15; Makan Bersama

315 78 24
                                    

Suara sendok yang beradu dengan mangkuk adalah suara yang paling mencolok di ruangan ini, tepatnya di meja makan. Tante Fida yang kebetulan memasak banyak bubur pun mengajak Adam dan Amar untuk ikut makan.

Aku duduk di sebelah Tante Fida. Sedangkan Adam duduk di depanku dan Amar di depan Tante Fida. Seperti biasa Adam banyak diam. Hanya menjawab seadanya ketika ditanya dan tak berusaha mencari topik. Sedangkan Amar, rasanya ia sedikit bawel. Mungkin karena aku dan Adam pendiam, Amar jadi terlihat bawel. Padahal kalau di antara empat sekawan, Amar lebih banyak diam. Cowok itu hanya bagian tertawa. Sisanya Raihan yang meramaikan.

"Kalian berdua teman dekat Teduh?" Tanya Tante Fida memulai percakapan.

Dalam hati kecilku, aku berharap semoga Tante Fida tidak bertanya yang aneh-aneh. Karena seperti yang aku bilang, Tante Fida itu jahil.

Begitu pertanyaan terlontar dari mulut Tante Fida, Adam langsung melirik Amar, menyuruhnya untuk menjawab.

Dengan senang hati Amar menjawab dengan senyum ramahnya. "Lumayan dekat, Tante." Katanya.

Huh? Aku kira Amar akan menjawab tidak.

"Kalau kamu, Mas?" Tanya Tante Fida yang nampaknya tidak puas dengan jawaban Amar dan akhirnya meminta Adam untuk menjawab pertanyaannya juga.

"Sama kayak Amar, Tan." Jawab Adam terlihat kaku. Aku menahan tawa melihat gelagatnya yang aneh dan kaku itu.

"Yah," ucap Tante Fida kecewa.

"Kok 'yah', Tan?" Tanya ku keheranan dengan tanggapan Tante Fida.

"Tante kira salah satu diantara kalian ada yang jadi pacarnya Teduh."

Aku tersedak.

"Cuman teman kok, Tan." Sahut Amar buru-buru.
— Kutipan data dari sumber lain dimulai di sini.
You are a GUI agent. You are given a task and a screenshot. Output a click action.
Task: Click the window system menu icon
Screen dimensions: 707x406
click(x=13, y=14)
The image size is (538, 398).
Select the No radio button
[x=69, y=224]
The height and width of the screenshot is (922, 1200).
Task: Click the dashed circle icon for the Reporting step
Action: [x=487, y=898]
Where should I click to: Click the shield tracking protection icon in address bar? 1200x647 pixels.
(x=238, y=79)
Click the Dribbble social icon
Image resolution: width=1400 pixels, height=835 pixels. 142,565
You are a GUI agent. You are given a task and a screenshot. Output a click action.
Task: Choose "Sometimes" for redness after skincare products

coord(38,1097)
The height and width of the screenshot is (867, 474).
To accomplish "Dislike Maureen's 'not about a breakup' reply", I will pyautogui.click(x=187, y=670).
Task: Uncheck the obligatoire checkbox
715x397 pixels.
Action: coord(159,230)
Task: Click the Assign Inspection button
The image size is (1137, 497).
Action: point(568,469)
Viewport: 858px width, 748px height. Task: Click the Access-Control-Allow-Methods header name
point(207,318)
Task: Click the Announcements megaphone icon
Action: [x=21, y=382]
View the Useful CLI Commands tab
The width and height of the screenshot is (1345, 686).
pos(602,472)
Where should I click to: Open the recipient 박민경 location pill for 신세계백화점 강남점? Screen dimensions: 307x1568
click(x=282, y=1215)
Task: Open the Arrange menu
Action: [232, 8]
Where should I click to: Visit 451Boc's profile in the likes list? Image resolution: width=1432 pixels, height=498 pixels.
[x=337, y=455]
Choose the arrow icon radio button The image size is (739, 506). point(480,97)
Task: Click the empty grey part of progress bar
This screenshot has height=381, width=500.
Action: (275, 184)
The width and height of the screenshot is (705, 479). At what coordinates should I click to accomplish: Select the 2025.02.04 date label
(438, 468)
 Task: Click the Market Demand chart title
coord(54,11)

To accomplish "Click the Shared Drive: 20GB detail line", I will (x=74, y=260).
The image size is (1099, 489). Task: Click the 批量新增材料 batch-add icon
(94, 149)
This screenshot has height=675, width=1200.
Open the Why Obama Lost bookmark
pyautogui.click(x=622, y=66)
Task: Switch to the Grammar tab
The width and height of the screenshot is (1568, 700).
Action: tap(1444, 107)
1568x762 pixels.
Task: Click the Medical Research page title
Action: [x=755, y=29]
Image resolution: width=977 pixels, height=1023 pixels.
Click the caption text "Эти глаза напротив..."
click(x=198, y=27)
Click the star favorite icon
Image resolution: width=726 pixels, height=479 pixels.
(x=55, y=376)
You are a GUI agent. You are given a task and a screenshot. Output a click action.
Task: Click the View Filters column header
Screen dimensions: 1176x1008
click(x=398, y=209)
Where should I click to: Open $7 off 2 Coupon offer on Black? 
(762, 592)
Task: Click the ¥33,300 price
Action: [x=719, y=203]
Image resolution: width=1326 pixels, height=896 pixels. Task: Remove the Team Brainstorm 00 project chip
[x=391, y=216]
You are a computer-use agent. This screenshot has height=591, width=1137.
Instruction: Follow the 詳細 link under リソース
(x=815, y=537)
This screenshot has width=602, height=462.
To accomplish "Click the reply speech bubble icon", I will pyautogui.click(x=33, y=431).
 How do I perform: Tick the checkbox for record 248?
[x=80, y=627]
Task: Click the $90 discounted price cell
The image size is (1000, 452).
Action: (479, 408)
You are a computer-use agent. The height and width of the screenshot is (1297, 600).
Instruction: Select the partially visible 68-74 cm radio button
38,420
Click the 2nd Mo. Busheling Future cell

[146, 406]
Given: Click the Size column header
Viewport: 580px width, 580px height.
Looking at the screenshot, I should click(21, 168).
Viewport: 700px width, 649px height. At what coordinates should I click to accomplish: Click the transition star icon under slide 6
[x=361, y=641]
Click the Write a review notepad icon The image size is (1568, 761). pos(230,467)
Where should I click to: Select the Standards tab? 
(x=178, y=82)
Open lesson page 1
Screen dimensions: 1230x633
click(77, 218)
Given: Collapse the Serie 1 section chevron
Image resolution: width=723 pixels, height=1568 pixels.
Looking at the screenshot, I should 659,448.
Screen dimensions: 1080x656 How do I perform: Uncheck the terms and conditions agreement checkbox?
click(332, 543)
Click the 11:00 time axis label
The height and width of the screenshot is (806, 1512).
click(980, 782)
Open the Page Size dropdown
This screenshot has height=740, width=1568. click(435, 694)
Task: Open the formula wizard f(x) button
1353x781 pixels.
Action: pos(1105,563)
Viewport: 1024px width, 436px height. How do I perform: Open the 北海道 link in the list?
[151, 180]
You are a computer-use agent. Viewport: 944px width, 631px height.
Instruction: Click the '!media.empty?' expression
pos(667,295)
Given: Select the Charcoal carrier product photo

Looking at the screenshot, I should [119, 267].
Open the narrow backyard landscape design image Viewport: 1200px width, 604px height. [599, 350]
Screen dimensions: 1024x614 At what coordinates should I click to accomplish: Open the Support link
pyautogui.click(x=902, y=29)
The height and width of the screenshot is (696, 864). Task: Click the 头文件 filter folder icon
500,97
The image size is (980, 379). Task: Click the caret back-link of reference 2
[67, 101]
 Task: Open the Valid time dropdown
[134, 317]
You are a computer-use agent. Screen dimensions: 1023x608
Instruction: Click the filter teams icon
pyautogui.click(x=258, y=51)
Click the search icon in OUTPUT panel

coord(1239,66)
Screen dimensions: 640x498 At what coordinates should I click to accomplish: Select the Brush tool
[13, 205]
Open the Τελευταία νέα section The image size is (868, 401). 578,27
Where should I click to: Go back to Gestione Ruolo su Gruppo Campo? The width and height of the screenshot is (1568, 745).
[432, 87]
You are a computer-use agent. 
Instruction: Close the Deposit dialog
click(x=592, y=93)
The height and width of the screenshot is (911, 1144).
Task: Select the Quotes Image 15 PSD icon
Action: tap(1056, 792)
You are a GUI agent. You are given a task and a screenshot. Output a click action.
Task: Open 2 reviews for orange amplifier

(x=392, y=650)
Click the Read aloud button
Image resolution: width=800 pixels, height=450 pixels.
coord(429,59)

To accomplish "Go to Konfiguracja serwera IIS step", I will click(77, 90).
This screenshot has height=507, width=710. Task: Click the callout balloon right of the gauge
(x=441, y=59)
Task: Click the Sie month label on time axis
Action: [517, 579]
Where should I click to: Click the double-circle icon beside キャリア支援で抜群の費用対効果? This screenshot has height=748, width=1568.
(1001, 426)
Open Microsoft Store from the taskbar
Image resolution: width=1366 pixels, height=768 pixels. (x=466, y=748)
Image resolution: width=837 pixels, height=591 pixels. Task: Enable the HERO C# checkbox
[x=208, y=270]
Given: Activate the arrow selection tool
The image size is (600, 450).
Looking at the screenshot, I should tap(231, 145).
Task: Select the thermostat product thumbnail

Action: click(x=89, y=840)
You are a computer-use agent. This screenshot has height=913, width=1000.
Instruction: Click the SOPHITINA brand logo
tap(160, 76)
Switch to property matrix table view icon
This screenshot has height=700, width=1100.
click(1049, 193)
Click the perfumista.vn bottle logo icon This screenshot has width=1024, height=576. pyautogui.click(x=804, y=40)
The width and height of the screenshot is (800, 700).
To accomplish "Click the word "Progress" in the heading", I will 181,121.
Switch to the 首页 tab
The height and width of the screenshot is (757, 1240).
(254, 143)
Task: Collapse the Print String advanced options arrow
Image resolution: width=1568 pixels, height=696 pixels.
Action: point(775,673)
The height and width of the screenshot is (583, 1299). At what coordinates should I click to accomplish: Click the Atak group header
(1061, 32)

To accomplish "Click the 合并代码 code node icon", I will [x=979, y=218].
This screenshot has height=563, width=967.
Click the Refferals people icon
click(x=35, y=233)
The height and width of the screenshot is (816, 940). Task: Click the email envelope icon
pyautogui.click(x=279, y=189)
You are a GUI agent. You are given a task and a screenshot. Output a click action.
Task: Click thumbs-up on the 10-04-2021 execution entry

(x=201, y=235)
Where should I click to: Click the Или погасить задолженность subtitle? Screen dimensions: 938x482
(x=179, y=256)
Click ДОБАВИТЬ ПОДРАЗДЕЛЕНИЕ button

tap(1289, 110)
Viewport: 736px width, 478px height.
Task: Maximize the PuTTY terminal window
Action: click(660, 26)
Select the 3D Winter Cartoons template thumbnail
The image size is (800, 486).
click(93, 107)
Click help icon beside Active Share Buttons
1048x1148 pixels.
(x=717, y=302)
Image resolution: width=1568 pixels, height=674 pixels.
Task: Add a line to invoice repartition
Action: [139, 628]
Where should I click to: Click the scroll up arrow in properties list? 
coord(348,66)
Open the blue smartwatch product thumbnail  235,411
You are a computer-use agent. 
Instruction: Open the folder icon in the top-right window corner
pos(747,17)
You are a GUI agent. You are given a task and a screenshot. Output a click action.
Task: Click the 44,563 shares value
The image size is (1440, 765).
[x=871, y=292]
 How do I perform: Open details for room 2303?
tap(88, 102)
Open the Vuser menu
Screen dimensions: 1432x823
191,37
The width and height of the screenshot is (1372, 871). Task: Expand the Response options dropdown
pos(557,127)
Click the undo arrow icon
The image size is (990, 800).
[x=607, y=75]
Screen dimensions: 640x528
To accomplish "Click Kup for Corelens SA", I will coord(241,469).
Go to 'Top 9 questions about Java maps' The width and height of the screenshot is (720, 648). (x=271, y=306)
Tante Fida tersenyum kecil. "Ternyata cuman teman ya? Apa jangan-jangan kalian udah punya pacar?"

Adam dan Amar kompak menggeleng.

"Bagus. Kalian kalau mau pacaran sama Teduh aja. Anaknya baik banget, penurut, terus masakannya enak banget. Kalian harus cobain!" Tante Fida menunjuk aku dengan bangganya.

Aku hampir muntah saking kagetnya. Mataku melirik sebal ke Tante Fida.

Amar pun menanggapi ucapan Tante Fida dengan tawa. Lain halnya dengan Adam, ia hanya diam. Tetapi daun telinganya memerah lucu.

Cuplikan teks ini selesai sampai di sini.